現代の中国都市につきものなのが、中心からやや離れた場所での建築ラッシュ。建設中の高層マンションがそびえ立つ。こんな開発エリアには、小ぎれいなホテルもある。今回のインタビュイーであるQi Yuanを紹介されたのは、そんなホテルのロビーだ。中国は国慶節、秋の長期連休の真っ只中。この休みを利用して、仲間たちは西安に集まっている。中国人もいれば日本人もいる。男性だけでなく、女性もいる。彼と同じ同性愛者も何人もいるけれど、異性愛者もいる。十人にも満たない小さな集まりだけれど、何の集まりなのかよくわからない。そんな仲間たちに、彼は「キーちゃん」という愛称で親しまれている。彼はここ西安に通う大学生。ふだんは大学の寮に暮らしている。
わいわいと和やかなみんなの夕食に同席させてもらい、その後はふたたびホテルのロビーで、ふかふかのソファを図々しくも占領して、話を聞かせてもらった。

◆ 「ぼくはゲイだ」

“ピアノの鍵盤の数が有限であるからこそ、ひとの奏でる曲には無限の可能性があるのだ。
無限の大地の上にあっては、有限の人生しかきっと歩めない。”

生涯を豪華客船の船上で過ごしたピアニストを描いた『海の上のピアニスト』*という映画がある。これは、彼が下船を拒んだときの科白。

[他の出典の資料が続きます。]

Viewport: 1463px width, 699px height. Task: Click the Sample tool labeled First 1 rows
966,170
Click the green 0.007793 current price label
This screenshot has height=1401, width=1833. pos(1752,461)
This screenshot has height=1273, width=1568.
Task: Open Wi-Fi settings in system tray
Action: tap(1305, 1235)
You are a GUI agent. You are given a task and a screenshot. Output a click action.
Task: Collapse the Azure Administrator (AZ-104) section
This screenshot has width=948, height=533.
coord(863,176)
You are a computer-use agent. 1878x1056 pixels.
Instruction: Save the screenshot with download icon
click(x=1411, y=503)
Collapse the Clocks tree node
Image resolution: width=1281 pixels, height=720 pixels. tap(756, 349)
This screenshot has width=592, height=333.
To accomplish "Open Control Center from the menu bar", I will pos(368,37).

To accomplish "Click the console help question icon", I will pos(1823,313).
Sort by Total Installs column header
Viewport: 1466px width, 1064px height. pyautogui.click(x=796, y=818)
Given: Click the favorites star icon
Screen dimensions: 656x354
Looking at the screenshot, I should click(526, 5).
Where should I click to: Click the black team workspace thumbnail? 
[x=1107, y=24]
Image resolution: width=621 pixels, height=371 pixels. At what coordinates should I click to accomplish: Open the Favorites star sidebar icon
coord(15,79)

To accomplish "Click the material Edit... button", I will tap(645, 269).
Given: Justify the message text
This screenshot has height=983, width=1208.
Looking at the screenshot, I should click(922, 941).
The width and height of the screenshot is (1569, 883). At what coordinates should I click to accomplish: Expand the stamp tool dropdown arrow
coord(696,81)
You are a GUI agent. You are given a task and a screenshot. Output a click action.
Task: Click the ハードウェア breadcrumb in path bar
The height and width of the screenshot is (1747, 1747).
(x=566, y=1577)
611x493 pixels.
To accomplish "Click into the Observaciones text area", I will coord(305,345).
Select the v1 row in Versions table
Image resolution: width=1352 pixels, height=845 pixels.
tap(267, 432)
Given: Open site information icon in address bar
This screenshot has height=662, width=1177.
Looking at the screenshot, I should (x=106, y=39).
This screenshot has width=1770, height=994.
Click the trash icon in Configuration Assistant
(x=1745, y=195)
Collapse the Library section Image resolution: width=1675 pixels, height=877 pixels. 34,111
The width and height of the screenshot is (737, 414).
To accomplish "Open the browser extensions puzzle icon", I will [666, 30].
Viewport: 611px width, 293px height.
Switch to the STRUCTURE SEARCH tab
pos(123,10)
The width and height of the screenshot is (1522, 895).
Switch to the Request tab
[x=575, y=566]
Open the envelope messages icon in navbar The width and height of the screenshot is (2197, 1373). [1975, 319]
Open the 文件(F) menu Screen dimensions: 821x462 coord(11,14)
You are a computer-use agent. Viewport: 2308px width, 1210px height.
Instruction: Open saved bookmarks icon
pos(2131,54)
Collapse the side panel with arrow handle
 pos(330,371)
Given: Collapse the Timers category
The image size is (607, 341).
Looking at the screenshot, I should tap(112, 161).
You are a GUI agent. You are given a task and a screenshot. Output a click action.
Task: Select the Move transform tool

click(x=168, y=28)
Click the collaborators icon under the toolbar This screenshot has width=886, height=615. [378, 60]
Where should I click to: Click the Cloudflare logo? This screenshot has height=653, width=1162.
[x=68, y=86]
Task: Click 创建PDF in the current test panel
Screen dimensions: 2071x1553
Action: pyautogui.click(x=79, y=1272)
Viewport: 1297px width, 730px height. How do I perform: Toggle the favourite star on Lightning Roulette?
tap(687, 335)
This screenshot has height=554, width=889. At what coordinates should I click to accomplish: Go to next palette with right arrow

中国・山西省*の田舎に生まれ育ったキーちゃんがこの映画を観たのは、中学生のころのことだ。それまではほとんど映画なんて観たことがなかったし、教科書以外の本も読んだことがなかった。この体験が進路を決めたというほど大げさな話ではないのだけれど、このストーリーは彼の心に深く刻まれたし、それによって彼は、映像に興味を持つようになった。
中学生といえば、ひどく敏感な思春期の季節。誰しもが、似たような悩みのなかを、それぞれのやり方でもがき、なんとか乗り越えて、大人へと進んでいく。彼だって同じだ。ただ、ほかの多くのひとがなかなか抱えることのない事情を、彼の場合は抱えていた。彼は男性で、そして男性に惹かれるということ。小さいころから、男の子を見ることが好きだったこと。
女の子と仲良くする男の子は、たとえば小学生のころは冷やかしやからかいの対象であったかもしれないけれど、中学生になればだんだん羨望やあこがれの対象に変わっていく。それは中国でも同じことで、キーちゃんの周囲でも、ガールフレンドがいることは男の子にとってのステータスだった。
もしかするとそのステータスのためというよりも、彼はなにかを確かめたかったのかもしれない。それで、女の子と付き合う、ということを試してみる。でもしっくりこない。それは年若いがゆえの初々しいとまどいのようなものではなくて、もっと根本的なことだ。彼は彼女に、性的な欲望を感じない。セックスしたいと思えないし、思わない。
そんな季節を経て、ゲイということばが、彼の心のあり方と明確に結びつくようになる。ぼくはゲイだ、と彼は思い、それを心の中に留めるようになる。高校生のころのことだ。

◆ カミングアウト

彼はゲイだ。それは自然なことで、彼は何ひとつ嘘をついていないし、その事実によって誰をも不当に傷つけたりしていない。もちろん、病気ではない。彼は彼で、そして彼はゲイだ。たとえばあなたの声が低いとか、10月生まれだとか、血液型がA型だとか、そういうことと同じく、選び取りようもなく、変える必要もない事実。
けれども、そのただの事実は、この社会のなかにあっては困難を引き起こすこともある。彼には何の責任もなくとも、ときにはこれに立ち向かい、乗り越えなくてはいけない。たとえば多くのゲイの人々にとって難しいのが、カミングアウトの問題。ただありのままの事実を、家族や友人といった近しい人に受け入れてもらうということ。
キーちゃんの場合は、その家族のなかにもうひとり、同じ状況の人物がいる。彼の双子の弟だ。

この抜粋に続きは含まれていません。